DOE Loan Guarantee Borrowings
Pursuant to the loan guarantee program established under Title XVII of the Energy Policy Act of 2005 (Title XVII Loan Guarantee Program), Georgia Power and the DOE entered into a loan guarantee agreement in 2014 and the Amended and Restated Loan Guarantee Agreement in 2019. Under the Amended and Restated Loan Guarantee Agreement, the DOE agreed to guarantee the obligations of Georgia Power under the FFB Credit Facilities. Under the FFB Credit Facilities, Georgia Power was authorized to make term loan borrowings through the FFB in an amount up to approximately $5.130 billion.
In 2021, Georgia Power made the final borrowings under the FFB Credit Facilities and no further borrowings are permitted. During 2025, Georgia Power made principal amortization payments of $86 million under the FFB Credit Facilities. At December 31, 2025 and 2024, Georgia Power had $4.6 billion and $4.7 billion of borrowings outstanding under the FFB Credit Facilities, respectively.

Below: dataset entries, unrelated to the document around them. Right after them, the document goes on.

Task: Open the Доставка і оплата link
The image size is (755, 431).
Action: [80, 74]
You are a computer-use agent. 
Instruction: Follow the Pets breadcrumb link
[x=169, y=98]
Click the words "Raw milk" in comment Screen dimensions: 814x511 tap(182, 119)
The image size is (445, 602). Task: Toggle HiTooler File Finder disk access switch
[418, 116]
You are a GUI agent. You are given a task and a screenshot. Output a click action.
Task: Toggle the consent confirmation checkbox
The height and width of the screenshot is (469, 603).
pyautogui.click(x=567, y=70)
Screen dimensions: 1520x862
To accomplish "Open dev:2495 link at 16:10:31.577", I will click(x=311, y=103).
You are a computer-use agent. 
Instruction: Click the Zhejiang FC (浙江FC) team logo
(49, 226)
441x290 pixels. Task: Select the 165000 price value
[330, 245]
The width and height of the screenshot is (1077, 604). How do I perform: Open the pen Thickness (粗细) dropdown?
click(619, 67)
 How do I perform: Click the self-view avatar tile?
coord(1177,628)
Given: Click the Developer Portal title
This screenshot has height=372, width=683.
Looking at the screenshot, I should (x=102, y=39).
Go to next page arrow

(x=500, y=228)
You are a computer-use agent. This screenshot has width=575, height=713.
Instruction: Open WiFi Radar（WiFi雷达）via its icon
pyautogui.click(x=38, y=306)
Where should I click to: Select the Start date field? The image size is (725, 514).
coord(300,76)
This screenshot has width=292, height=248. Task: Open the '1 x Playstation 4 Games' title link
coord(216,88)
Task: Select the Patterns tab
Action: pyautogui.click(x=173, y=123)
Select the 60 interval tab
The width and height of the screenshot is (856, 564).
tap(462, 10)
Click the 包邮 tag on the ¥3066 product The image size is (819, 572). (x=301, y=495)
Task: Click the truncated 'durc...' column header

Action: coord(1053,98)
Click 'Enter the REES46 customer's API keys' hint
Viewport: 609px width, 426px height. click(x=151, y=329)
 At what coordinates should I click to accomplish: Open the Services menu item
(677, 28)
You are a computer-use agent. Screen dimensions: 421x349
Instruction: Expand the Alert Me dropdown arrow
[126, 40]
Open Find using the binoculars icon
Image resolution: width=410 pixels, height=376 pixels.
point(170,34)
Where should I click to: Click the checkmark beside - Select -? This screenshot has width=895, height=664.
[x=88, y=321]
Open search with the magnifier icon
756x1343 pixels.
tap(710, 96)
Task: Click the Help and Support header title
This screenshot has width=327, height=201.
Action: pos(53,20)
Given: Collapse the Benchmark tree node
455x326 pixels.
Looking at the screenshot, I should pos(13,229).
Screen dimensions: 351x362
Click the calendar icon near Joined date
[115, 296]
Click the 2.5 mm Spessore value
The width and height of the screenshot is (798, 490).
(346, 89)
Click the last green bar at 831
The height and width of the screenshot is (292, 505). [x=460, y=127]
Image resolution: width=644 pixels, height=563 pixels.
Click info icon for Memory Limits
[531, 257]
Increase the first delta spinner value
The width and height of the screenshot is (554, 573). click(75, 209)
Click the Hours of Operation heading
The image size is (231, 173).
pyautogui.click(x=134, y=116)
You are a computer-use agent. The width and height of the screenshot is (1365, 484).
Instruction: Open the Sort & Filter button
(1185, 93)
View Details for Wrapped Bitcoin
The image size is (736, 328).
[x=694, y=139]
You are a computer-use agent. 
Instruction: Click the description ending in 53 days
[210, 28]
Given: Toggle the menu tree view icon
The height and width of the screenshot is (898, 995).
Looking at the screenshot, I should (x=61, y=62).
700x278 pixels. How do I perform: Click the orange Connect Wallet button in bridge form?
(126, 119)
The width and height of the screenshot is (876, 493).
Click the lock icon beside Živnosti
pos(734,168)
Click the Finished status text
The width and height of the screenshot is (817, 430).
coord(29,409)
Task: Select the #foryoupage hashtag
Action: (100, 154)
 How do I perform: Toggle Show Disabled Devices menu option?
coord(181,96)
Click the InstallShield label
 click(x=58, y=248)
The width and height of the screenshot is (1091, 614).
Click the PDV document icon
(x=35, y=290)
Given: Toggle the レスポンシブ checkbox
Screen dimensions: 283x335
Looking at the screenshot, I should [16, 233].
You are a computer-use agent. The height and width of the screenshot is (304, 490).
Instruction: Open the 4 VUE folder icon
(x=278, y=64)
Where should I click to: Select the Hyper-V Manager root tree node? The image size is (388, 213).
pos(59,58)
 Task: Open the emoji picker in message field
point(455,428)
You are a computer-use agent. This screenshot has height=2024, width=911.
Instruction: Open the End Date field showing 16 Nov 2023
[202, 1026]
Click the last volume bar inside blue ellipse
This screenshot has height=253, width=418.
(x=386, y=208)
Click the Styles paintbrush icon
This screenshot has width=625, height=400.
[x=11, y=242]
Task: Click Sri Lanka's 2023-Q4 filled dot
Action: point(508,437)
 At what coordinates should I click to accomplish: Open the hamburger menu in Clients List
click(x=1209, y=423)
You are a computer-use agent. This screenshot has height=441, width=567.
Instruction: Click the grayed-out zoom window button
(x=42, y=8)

All borrowings under the FFB Credit Facilities are full recourse to Georgia Power, and Georgia Power is obligated to reimburse the DOE for any payments the DOE is required to make to the FFB under its guarantee. Georgia Power's reimbursement obligations to the DOE are secured by a first priority lien on (i) Georgia Power's undivided ownership interest in Plant Vogtle Units 3 and 4 (primarily the units, the related real property, and any nuclear fuel loaded in the reactor core) and (ii) Georgia Power's rights and obligations under the principal contracts relating to Plant Vogtle Units 3 and 4. There are no restrictions on Georgia Power's ability to grant liens on other property.
The final maturity date for each advance under the FFB Credit Facilities is February 20, 2044. Interest is payable quarterly and principal payments began in 2020. Each borrowing under the FFB Credit Facilities bears interest at a fixed rate equal to the applicable U.S. Treasury rate at the time of the borrowing plus a spread equal to 0.375%.
Under the Amended and Restated Loan Guarantee Agreement, Georgia Power is subject to customary borrower affirmative and negative covenants and events of default. In addition, Georgia Power is subject to project-related reporting requirements and other project-specific covenants and events of default.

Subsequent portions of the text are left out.